One aspect of my investing experience I feel I don’t talk about enough is the Boston College Investment Club (BCIC), where I am the Portfolio Manager. With 35 positions totaling about $200,000 and a very democratic process, being nimble is difficult and while that’s frustrating at times, overall we do well. There is always the possibility that a stock lingers in the portfolio too long, and if a position is down substantially there is a bias toward eliminating it, which is especially challenging in a year like this. Starting in October 2008, I tried to address this by creating a re-evaluation pitch format, where specific existing holdings that were down were either sold completely, or brought up to equal weight. The early results have been good, and the process has been adopted by others – something I hope continues, as it reinforces forward-looking thinking and creates a rebalancing discipline.
One stock I did a re-evaluation pitch on in mid-February was building materials company USG Corp. (NYSE:USG), which reported earnings earlier in the week. As would be expected, the headlines numbers were not pretty, as the company continues to struggle with arguably the most difficult housing market conditions ever seen. Two positives: even with higher depreciation and interest expenses, USG has rationalized their cost structure to the point where year-over-year operating income isn’t falling. This stems from a combination of cost savings and the big boost from continued increases in realized wallboard prices, which bottomed in Q1 2008 at just over $104/msqft, and are up more than 15% year-over-year to over $121/msqft for the most recent quarter. Improved pricing comes even as end-use customers are under pressure, and industry capacity utilization is still anemic in the low 50% range.

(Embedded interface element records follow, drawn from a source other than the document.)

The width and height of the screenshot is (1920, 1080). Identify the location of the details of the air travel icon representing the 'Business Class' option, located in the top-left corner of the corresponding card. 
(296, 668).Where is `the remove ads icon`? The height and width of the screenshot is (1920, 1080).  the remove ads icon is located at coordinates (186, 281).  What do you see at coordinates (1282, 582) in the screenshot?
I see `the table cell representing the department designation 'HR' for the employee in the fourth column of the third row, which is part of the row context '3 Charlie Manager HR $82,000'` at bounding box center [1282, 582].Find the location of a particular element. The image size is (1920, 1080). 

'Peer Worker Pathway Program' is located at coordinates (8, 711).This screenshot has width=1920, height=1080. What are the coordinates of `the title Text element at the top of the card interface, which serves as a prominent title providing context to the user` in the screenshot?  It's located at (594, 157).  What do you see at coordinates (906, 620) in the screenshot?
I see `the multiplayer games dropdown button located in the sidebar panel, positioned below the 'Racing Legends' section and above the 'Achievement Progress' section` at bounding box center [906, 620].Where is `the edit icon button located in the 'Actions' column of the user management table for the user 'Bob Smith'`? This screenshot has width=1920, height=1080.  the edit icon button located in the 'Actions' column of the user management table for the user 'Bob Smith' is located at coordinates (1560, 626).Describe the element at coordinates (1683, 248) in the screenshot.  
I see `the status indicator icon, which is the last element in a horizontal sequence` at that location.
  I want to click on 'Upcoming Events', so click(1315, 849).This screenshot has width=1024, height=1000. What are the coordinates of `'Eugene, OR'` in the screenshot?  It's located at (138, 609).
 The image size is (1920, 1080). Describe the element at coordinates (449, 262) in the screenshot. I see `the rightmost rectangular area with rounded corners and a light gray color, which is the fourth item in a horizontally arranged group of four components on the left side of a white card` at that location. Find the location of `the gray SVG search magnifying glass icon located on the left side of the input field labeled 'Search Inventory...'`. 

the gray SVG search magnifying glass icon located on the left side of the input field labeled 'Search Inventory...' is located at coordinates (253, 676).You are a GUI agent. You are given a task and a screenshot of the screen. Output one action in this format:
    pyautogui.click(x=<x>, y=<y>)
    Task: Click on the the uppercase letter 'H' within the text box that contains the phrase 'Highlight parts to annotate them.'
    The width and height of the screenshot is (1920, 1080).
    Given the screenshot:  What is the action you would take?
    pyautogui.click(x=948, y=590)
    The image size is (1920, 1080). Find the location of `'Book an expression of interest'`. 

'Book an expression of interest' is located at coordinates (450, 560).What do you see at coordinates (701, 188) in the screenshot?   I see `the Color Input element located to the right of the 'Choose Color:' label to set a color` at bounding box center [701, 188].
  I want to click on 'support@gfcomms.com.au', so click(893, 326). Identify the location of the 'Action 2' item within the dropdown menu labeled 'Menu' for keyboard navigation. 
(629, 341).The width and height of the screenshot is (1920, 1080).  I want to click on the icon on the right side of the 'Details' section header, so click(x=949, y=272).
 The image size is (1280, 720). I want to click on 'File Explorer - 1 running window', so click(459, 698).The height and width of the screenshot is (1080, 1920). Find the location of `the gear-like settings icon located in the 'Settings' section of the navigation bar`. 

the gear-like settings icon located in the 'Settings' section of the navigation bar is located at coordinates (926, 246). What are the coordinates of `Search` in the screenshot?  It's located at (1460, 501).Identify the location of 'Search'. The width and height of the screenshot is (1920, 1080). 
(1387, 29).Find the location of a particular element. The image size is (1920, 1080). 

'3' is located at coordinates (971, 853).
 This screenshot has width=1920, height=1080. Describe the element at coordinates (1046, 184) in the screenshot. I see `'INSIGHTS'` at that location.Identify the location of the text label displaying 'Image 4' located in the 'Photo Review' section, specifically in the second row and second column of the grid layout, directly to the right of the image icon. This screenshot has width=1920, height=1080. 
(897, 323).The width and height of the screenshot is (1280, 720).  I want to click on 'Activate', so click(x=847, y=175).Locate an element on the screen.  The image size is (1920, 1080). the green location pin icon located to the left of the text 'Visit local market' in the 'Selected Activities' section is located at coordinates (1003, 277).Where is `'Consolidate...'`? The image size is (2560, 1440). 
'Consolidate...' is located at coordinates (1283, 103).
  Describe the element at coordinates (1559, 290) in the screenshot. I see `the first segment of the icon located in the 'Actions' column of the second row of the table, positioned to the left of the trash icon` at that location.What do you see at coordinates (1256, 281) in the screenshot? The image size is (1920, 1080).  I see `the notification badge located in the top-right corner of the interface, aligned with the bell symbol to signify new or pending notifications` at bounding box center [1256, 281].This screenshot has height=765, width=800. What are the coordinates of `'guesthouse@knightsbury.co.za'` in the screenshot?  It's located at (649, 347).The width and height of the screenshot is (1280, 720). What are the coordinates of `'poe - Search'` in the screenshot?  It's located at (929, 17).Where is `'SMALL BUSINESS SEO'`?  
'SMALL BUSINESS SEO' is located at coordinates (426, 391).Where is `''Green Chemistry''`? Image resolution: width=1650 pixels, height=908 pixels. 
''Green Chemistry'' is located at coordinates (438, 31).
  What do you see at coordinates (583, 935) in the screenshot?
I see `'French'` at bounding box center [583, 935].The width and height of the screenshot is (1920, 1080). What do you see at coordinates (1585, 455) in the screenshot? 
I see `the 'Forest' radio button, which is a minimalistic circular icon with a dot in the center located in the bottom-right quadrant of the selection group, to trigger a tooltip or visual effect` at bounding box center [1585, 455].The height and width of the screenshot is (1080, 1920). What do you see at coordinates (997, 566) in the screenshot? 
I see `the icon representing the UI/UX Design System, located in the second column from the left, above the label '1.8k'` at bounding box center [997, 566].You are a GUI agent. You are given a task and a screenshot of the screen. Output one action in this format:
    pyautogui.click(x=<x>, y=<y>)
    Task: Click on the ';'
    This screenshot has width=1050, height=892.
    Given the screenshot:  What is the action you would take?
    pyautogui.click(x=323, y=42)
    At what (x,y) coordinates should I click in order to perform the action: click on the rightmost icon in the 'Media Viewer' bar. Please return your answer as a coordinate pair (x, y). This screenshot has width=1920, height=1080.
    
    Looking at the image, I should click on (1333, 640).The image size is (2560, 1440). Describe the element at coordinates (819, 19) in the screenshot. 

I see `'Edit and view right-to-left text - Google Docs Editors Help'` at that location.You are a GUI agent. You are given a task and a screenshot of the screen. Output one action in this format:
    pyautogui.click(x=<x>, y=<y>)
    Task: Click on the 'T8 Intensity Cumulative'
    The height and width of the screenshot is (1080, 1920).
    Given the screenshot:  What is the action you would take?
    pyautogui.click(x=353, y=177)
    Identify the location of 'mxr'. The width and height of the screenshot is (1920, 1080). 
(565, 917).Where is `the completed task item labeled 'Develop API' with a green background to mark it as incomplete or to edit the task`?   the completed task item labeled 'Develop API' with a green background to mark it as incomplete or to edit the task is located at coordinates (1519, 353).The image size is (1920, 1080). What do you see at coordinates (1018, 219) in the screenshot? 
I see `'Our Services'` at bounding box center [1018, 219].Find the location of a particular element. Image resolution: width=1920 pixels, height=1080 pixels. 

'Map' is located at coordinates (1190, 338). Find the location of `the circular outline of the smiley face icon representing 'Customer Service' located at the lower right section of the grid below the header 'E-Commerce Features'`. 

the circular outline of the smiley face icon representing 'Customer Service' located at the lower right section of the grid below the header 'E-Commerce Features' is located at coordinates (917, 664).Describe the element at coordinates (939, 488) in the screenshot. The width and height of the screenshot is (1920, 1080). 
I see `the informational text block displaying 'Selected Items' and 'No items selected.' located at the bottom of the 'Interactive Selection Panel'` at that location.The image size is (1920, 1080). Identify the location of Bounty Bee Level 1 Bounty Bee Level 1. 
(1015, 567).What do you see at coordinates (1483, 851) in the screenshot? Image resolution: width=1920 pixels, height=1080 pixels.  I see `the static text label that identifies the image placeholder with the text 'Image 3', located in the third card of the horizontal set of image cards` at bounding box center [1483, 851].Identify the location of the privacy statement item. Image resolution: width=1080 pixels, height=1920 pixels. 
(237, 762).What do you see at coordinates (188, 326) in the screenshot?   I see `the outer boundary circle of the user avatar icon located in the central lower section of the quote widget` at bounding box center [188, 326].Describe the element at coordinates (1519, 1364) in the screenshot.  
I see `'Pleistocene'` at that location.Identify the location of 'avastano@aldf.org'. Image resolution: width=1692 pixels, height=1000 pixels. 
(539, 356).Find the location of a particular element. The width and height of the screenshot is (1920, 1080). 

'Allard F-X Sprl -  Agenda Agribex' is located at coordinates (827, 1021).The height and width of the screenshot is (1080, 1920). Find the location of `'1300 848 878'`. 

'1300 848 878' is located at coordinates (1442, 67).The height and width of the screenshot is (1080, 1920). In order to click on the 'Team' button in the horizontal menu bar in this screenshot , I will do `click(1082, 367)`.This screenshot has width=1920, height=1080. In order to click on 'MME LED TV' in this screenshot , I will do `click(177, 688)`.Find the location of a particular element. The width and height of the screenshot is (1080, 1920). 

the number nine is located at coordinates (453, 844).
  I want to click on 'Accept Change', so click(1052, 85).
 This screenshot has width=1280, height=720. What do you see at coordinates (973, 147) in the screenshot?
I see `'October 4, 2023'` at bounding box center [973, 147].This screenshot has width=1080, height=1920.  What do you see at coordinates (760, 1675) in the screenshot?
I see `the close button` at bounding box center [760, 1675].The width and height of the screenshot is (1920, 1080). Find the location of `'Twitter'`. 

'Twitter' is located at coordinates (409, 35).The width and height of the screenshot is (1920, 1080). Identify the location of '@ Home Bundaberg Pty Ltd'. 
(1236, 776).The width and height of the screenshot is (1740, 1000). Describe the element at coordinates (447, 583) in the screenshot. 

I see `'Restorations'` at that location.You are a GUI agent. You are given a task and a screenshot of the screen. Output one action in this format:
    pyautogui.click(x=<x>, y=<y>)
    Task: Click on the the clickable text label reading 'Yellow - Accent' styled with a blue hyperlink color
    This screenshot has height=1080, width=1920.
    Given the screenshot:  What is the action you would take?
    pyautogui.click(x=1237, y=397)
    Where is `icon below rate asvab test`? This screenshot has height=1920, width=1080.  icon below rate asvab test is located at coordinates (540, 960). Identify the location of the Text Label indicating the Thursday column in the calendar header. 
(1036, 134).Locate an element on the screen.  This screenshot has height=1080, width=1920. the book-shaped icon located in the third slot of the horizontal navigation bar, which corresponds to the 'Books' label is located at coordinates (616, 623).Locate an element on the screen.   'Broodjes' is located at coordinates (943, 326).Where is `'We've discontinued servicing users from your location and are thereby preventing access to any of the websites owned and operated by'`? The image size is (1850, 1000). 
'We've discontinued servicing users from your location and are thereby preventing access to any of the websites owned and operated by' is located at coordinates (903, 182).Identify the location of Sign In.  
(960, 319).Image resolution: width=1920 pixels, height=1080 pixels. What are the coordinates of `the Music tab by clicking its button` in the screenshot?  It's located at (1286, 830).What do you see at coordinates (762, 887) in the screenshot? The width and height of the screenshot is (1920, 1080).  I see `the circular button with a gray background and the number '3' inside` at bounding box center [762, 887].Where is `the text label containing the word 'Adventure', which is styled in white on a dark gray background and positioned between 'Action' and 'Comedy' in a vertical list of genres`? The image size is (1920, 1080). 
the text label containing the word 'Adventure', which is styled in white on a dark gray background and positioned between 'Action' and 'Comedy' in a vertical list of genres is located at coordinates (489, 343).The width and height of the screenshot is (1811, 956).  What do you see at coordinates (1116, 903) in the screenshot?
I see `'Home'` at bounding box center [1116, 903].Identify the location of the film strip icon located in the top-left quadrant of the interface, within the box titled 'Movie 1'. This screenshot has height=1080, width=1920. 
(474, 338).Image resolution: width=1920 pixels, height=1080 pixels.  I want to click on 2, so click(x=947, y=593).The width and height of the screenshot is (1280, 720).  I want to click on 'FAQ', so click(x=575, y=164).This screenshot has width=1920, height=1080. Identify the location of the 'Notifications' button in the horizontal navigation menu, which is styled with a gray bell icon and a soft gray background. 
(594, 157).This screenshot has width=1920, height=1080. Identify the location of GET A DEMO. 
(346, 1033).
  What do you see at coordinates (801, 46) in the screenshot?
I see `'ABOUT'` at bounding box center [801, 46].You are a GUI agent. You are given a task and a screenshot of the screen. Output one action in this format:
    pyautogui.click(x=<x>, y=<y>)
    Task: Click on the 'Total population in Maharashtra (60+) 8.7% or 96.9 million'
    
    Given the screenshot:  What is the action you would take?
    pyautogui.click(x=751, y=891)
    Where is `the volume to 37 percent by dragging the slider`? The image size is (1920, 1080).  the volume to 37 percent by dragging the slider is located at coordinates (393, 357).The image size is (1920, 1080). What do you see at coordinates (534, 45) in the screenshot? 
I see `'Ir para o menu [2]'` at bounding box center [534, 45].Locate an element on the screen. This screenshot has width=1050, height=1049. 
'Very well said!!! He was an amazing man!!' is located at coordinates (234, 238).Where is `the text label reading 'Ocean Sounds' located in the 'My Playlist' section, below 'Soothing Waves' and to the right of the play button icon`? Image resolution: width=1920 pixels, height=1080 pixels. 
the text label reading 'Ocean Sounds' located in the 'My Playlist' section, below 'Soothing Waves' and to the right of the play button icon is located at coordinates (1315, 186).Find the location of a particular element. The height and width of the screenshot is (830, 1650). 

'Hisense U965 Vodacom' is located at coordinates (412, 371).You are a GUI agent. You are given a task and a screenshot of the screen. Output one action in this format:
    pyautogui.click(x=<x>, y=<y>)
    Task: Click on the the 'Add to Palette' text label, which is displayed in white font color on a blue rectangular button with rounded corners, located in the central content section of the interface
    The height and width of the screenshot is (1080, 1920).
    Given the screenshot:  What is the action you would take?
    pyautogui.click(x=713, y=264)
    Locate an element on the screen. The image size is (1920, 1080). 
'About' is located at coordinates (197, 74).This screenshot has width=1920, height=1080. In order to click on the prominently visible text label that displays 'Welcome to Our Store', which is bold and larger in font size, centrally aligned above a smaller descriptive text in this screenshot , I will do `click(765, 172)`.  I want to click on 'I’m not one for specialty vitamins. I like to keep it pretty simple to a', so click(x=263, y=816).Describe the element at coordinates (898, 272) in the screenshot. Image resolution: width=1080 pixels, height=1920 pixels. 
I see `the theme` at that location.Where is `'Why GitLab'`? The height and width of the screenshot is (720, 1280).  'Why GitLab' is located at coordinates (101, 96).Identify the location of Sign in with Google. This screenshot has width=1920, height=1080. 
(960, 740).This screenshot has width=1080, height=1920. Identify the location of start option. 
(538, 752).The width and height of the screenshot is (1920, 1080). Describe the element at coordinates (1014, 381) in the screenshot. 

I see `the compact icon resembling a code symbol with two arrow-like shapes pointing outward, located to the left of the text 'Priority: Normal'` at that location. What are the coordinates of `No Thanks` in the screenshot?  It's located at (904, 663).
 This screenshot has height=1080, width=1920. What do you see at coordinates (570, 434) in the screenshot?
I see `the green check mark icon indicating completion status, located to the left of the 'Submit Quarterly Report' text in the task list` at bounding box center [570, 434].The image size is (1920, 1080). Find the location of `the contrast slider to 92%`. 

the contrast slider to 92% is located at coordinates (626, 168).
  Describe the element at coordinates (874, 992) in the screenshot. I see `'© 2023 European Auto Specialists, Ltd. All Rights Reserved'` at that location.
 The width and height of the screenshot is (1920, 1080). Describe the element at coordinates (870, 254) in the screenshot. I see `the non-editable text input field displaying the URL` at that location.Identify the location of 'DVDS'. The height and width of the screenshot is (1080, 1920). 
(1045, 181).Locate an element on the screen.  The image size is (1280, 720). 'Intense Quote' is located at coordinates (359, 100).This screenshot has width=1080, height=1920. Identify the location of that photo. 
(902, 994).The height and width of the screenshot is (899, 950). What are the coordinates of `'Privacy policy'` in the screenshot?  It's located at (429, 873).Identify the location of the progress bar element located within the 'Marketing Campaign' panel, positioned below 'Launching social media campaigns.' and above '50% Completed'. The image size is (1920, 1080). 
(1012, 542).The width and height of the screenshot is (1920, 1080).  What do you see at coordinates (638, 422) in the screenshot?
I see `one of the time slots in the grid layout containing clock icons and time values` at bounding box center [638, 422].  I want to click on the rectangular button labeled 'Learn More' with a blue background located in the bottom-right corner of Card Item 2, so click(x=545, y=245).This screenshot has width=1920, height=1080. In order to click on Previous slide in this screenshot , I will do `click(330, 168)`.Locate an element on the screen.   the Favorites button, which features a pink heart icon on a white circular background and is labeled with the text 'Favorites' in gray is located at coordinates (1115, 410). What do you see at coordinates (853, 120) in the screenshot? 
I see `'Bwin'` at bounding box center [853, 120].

The trend of price improvement in the face of deteriorating demand also holds for the ceilings market, and I continue to worry that selling prices will hold closely enough to cash costs that capacity will not be taken out, and low return-on-investment metrics will persist across building materials for some time. USG’s management will not name specifics, but they have been giving up market share during the downturn – the figures are a little fuzzy for the industry as a whole, but market share during the peak was about 31%, and that is now down to the low 20% range. On the whole, the conference call was not as encouraging as the transcript might read– they still expect housing to be very soft into 2010, and commercial real estate to suffer until credit markets normalize.